HOME

Discriminant analysis

Linear Discriminant Analysis (LDA) and Quadratic Discriminant Analysis (QDA) classify observations by modeling the class-conditional distribution of the features as multivariate Gaussians and applying Bayes’ theorem. LDA assumes all classes share the same covariance matrix, giving linear decision boundaries; QDA allows each class its own covariance, giving quadratic boundaries.

The generative model

Both LDA and QDA model each class \(k\) as a multivariate Gaussian:

\[P(\mathbf{x} \mid C=k) = \frac{1}{(2\pi)^{p/2}|\boldsymbol{\Sigma}_k|^{1/2}} \exp\!\left(-\frac{1}{2}(\mathbf{x}-\boldsymbol{\mu}_k)^T\boldsymbol{\Sigma}_k^{-1}(\mathbf{x}-\boldsymbol{\mu}_k)\right)\]

Applying Bayes’ theorem, the posterior probability of class \(k\) is:

\[P(C=k \mid \mathbf{x}) \propto \pi_k \cdot P(\mathbf{x} \mid C=k)\]

where \(\pi_k = P(C=k)\) is the prior probability of class \(k\), estimated as the class proportion in the training data.

Linear Discriminant Analysis (LDA)

LDA adds the constraint \(\boldsymbol{\Sigma}_1 = \boldsymbol{\Sigma}_2 = \cdots = \boldsymbol{\Sigma}_K = \boldsymbol{\Sigma}\) (equal covariance matrices). Under this constraint, the log-posterior ratio between two classes simplifies to a linear function of \(\mathbf{x}\):

\[\delta_k(\mathbf{x}) = \mathbf{x}^T\boldsymbol{\Sigma}^{-1}\boldsymbol{\mu}_k - \frac{1}{2}\boldsymbol{\mu}_k^T\boldsymbol{\Sigma}^{-1}\boldsymbol{\mu}_k + \log\pi_k\]

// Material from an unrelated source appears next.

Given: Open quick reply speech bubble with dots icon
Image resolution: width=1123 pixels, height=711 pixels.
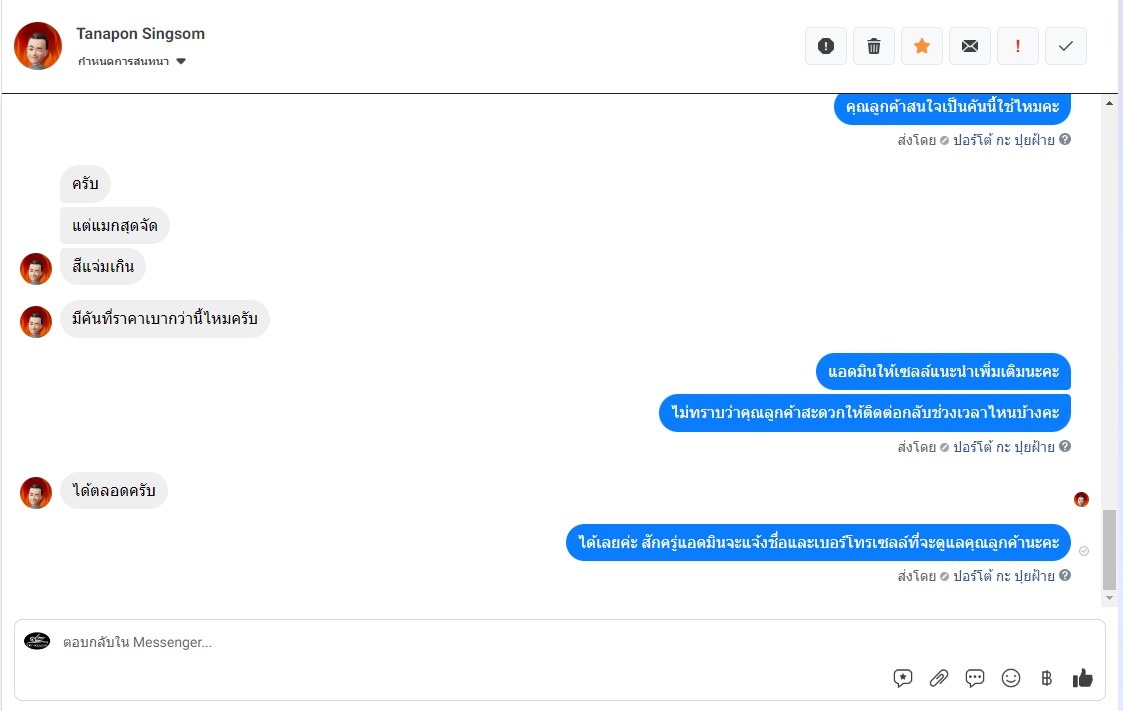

\[\hat{c} = \arg\max_k \delta_k(\mathbf{x})\]

The quadratic term \(\mathbf{x}^T\boldsymbol{\Sigma}^{-1}\mathbf{x}\) is the same for all classes and cancels in the comparison, leaving a linear function of \(\mathbf{x}\). The decision boundary between classes \(j\) and \(k\) is the set of points where \(\delta_j(\mathbf{x}) = \delta_k(\mathbf{x})\): a hyperplane.

Parameter estimation: \(\hat{\boldsymbol{\mu}}_k\) = class sample means; \(\hat{\boldsymbol{\Sigma}}\) = pooled within-class sample covariance.

Fisher’s criterion: maximizing class separation

An equivalent way to derive LDA: find the projection direction \(\mathbf{w}\) that maximizes the ratio of between-class variance to within-class variance after projecting the data onto \(\mathbf{w}\):

\[\mathbf{w}^* = \arg\max_{\mathbf{w}} \frac{\mathbf{w}^T \mathbf{S}_B \mathbf{w}}{\mathbf{w}^T \mathbf{S}_W \mathbf{w}}\]

where \(\mathbf{S}_B = \sum_k n_k(\boldsymbol{\mu}_k - \boldsymbol{\mu})(\boldsymbol{\mu}_k - \boldsymbol{\mu})^T\) is the between-class scatter matrix and \(\mathbf{S}_W = \sum_k \sum_{i \in C_k}(\mathbf{x}_i - \boldsymbol{\mu}_k)(\mathbf{x}_i - \boldsymbol{\mu}_k)^T\) is the within-class scatter matrix.

The solution is \(\mathbf{w}^* = \mathbf{S}_W^{-1}(\boldsymbol{\mu}_1 - \boldsymbol{\mu}_2)\) for two classes. For \(K\) classes, the first \(K-1\) discriminant directions are the eigenvectors of \(\mathbf{S}_W^{-1}\mathbf{S}_B\) corresponding to the largest eigenvalues.

This is the dimensionality reduction perspective of LDA: project onto the \(K-1\) directions that best separate the classes, then classify in the reduced space.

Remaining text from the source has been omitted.